Mishra stood firm at the centre of a tense standoff. Female guards arrived behind a security inspector, trying to disperse the strike, but she did not flinch.

“Bring a female inspector first, then we’ll talk. Go tell the Vice-Chancellor,” Mishra demanded, her voice echoing across the crowd. “At night, male guards speak roughly—why isn’t a female inspector here?”

When security personnel began filming, students shot back: “You’ve got enough content. Now leave.”

(Left) One of the posters outside the college building. (Right) Students using gas stove at the protest site | Sakshi Mehra, ThePrint
(Left) One of the posters outside the college building. (Right) Students using a gas stove at the protest site | Sakshi Mehra, ThePrint

Even as the strike continues, the unrest on campus is not confined to one student organisation. The ABVP has also raised objections to aspects of the administration’s policies, particularly the CPO manual.

The CPO manual has resulted in fines of over Rs 5–6 lakh being imposed on many of us,” said Vikas Patel, State Joint Secretary of ABVP. “There are several cases where proper inquiries were not conducted. Many students couldn’t register for their by-semester and were forced to leave their degrees midway. We have protested against the CPO manual multiple times.”

He added that when the manual was introduced three years ago, the JNUSU had opposed it, but said their current protest intensified only when their own positions were under threat. “However, ABVP had protested even then,” he said.

On the face recognition system, Patel said the administration should have consulted students before making a decision. At the same time, he criticised the vandalism of the machines, saying it was not justified. “A middle path could have been worked out,” he added.
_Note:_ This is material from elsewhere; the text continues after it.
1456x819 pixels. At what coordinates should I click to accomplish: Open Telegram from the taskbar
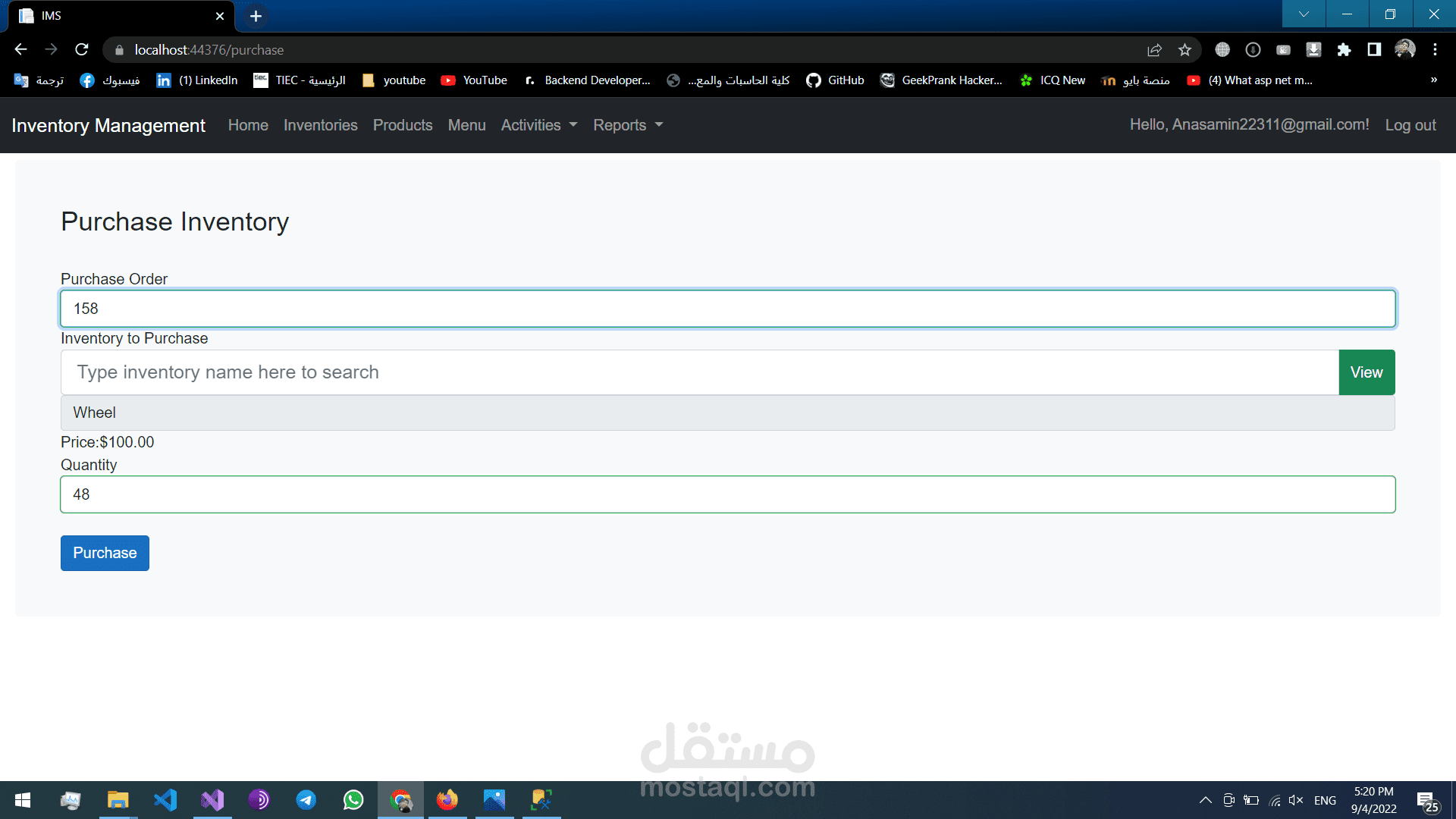(306, 800)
For those gathered outside SLLCS, the fight is no longer only about a facial recognition system or a set of fines. It is about the character of a public university — who it serves, how it is governed, and whether dissent and debate will remain central to its identity in the years to come. 

Mishra claimed that institutions like JNU are being pushed aside to make way for expensive private campuses such as Galgotias University, where access depends on money, not merit. “That is why they want to shut spaces like this. “Because when education is affordable, students learn to question power,” she said.